GIVEN TASK
Can you write out, word for word, everything from the row containing "Task: Switch to the Pending (3) tab" down to the last of the rows below, including both ends?

WORKING DATA

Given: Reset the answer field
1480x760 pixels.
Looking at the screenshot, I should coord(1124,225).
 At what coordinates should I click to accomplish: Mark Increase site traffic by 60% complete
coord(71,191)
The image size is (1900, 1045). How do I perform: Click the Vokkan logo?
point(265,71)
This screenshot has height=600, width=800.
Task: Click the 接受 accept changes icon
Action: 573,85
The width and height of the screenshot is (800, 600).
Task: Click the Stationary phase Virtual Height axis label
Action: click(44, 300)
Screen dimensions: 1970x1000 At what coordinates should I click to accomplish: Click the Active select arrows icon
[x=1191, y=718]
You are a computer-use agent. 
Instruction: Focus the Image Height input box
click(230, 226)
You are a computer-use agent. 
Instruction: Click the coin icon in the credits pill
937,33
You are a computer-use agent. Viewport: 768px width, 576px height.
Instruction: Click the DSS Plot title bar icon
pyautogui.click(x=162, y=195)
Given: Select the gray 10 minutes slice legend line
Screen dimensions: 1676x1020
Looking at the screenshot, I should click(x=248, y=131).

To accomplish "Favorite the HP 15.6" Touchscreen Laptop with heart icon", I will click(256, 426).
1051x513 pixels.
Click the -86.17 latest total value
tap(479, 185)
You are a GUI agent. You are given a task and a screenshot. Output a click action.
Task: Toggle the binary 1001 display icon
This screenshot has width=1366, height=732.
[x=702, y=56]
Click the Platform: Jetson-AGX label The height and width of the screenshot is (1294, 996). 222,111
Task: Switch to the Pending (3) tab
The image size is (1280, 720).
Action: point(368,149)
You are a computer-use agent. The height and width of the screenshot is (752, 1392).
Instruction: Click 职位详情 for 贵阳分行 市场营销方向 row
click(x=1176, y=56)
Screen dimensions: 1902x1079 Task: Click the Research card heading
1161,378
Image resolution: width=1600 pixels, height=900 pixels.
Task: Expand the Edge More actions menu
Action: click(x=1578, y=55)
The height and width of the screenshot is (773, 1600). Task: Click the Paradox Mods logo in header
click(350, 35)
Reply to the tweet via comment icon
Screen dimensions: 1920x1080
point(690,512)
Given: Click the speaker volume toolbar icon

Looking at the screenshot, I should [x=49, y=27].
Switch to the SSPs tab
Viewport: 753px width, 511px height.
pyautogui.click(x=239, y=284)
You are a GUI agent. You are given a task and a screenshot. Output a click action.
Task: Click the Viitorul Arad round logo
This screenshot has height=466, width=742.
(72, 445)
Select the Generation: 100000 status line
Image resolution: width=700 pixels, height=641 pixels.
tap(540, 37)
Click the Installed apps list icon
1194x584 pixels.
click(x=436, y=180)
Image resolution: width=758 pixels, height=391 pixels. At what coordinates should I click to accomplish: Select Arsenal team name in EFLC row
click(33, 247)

EXPECTED OUTPUT
Task: Switch to the Pending (3) tab
The image size is (1280, 720).
Action: point(368,149)
You are a computer-use agent. The height and width of the screenshot is (752, 1392).
Instruction: Click 职位详情 for 贵阳分行 市场营销方向 row
click(x=1176, y=56)
Screen dimensions: 1902x1079 Task: Click the Research card heading
1161,378
Image resolution: width=1600 pixels, height=900 pixels.
Task: Expand the Edge More actions menu
Action: click(x=1578, y=55)
The height and width of the screenshot is (773, 1600). Task: Click the Paradox Mods logo in header
click(350, 35)
Reply to the tweet via comment icon
Screen dimensions: 1920x1080
point(690,512)
Given: Click the speaker volume toolbar icon

Looking at the screenshot, I should [x=49, y=27].
Switch to the SSPs tab
Viewport: 753px width, 511px height.
pyautogui.click(x=239, y=284)
You are a GUI agent. You are given a task and a screenshot. Output a click action.
Task: Click the Viitorul Arad round logo
This screenshot has height=466, width=742.
(72, 445)
Select the Generation: 100000 status line
Image resolution: width=700 pixels, height=641 pixels.
tap(540, 37)
Click the Installed apps list icon
1194x584 pixels.
click(x=436, y=180)
Image resolution: width=758 pixels, height=391 pixels. At what coordinates should I click to accomplish: Select Arsenal team name in EFLC row
click(33, 247)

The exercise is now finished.